- [STATED EXERCISE] Write the next part of the essay on trying things badly, continuing from its last sentence.

- [READING PASSAGE]
☆ ☆ ☆ ☆ ☆ ☆ ☆

The Lost Art of Trying Things Badly
A reminder that life isn’t about perfection. Start now, try badly, move freely, and rediscover joy through small imperfect steps.
Written 21 days ago by Jamie 3 min readKids are terrible at almost everything and it’s kind of magical.
They wobble on bikes, miss the ball, draw people with seven fingers, sing off key, and run like their limbs are still negotiating with gravity. And yet… they try. Repeatedly. Publicly. Without shame.
Somewhere along the way, we lost that.
As adults, we’ve quietly decided that if we’re not instantly good at something, it’s probably “not for us.” We avoid the dance class because we might look awkward. We don’t start the gym because we’re “out of shape.” We don’t write, paint, swim, or learn a new sport because we’re afraid of being bad at it.
Perfectionism didn’t just raise the bar, it locked the door.
“I’ll start next week”
Most people don’t say never. They say later.
“I’ll start next month.” “After things calm down.” “Next year, for sure.”
But next year is a comfortable illusion. It asks nothing of us today. It keeps our identity safe, our ego intact, and our discomfort postponed.

☆ ☆ ☆ ☆ ☆ ☆ ☆

- [DATA LINES]
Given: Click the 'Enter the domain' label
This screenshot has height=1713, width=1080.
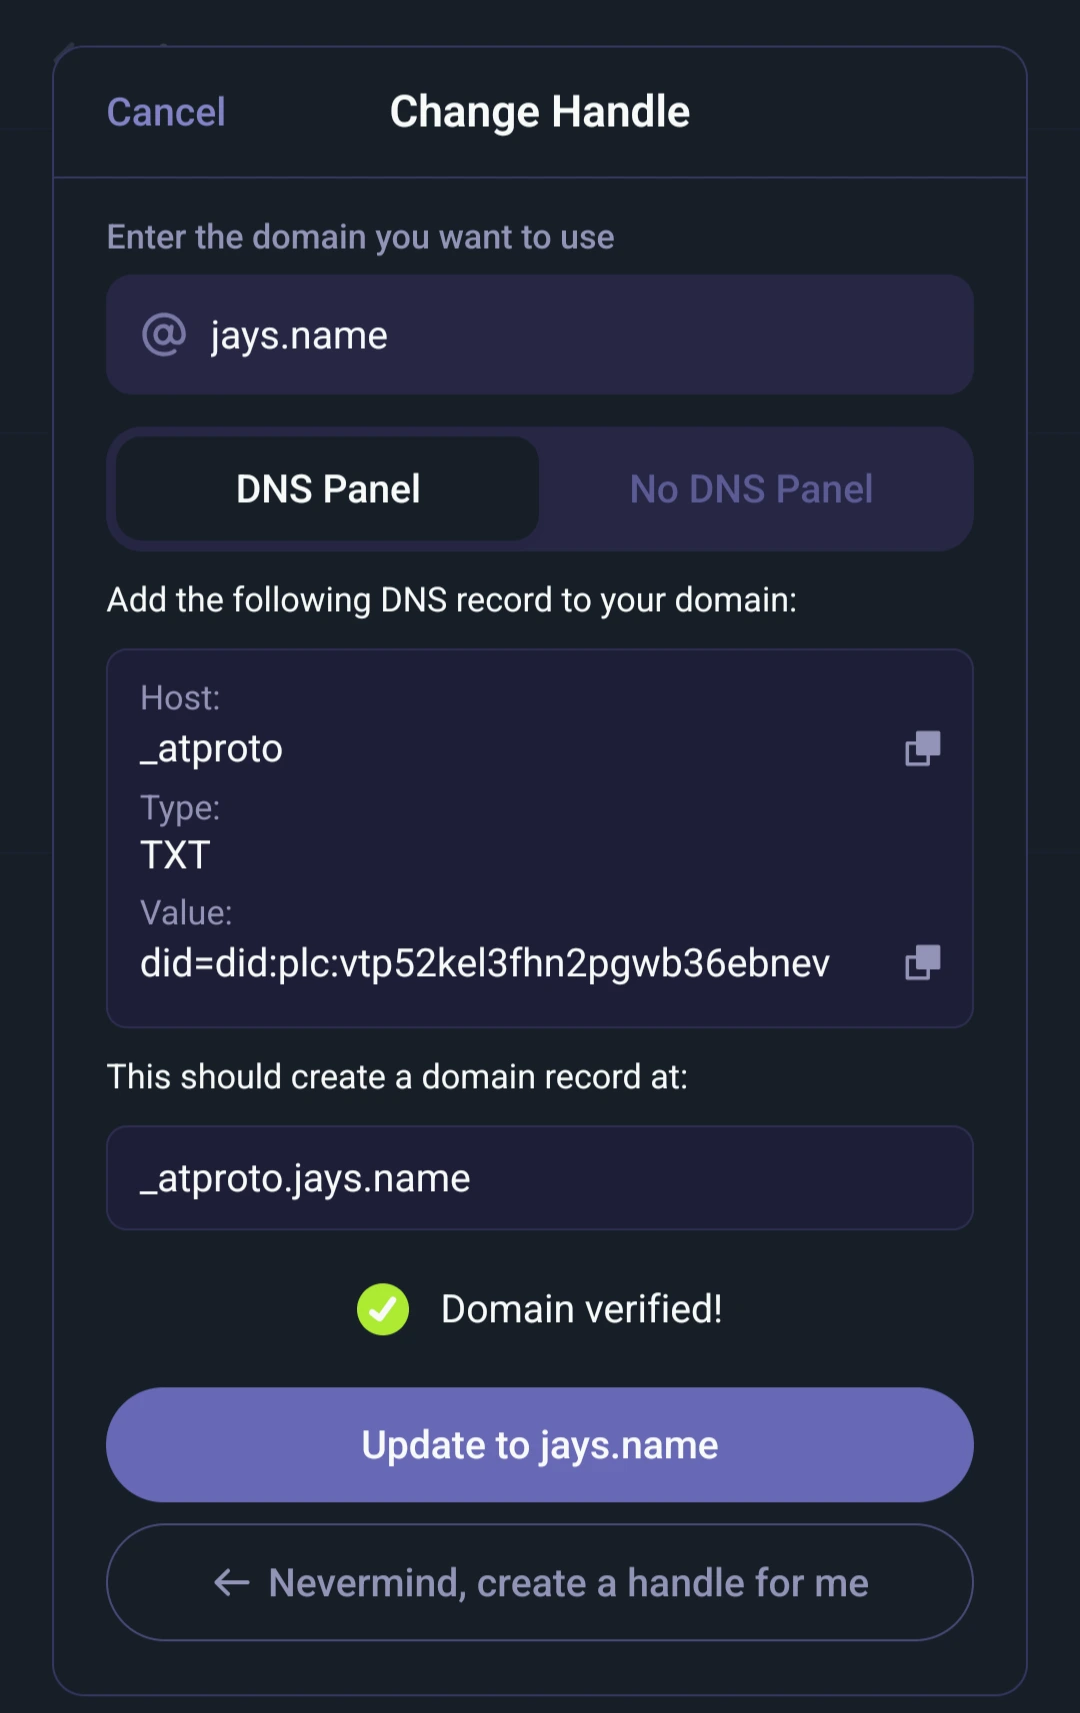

☆ ☆ ☆ ☆ ☆ ☆ ☆

- [WRITTEN RESPONSE]
The truth is simple and slightly uncomfortable: there is no perfect time to start. There is only now…messy, imperfect, slightly inconvenient now.
And that’s exactly where everything meaningful begins.
Why are we so afraid to be bad?
Somewhere between childhood and adulthood, trying became risky. We attached our worth to outcomes instead of effort. Being bad stopped being a phase and started feeling like a verdict.
Social media didn’t help. We now mostly see the polished end result. The strong bodies, the “overnight success,” the effortless creatives. What we don’t see are the hundreds of awkward attempts that came before.
This is where Kaizen, the idea of 1% improvement, matters. Nothing grows in leaps. It grows in quiet, often invisible increments. The goal isn’t mastery overnight. The goal is motion.
Try. Move. Do.
That’s it.
The point isn’t the goal, it’s the journey.
Movement isn’t just about fitness. Creativity isn’t just about output. Hobbies aren’t just about productivity.
They’re about feeling alive.
They reconnect your body to your mind. They remind you that you’re allowed to explore, to be curious, to be clumsy. The joy doesn’t come from being great, it comes from participating.
Life isn’t something to perfect before you live it. It’s something you experience by showing up, again and again, imperfectly.
Start badly. Start now.
You don’t need a full plan. You don’t need new gear. You don’t need confidence.
You need one small action today.
That’s why oNex exists. Not to make you perfect, but to help you start. To move, to try, to reconnect with your body, and to build momentum alongside others doing the same. To feel free in your movement, clear in your mind, and supported in the journey.
The lost art isn’t talent. It’s permission.
So start badly. Start now.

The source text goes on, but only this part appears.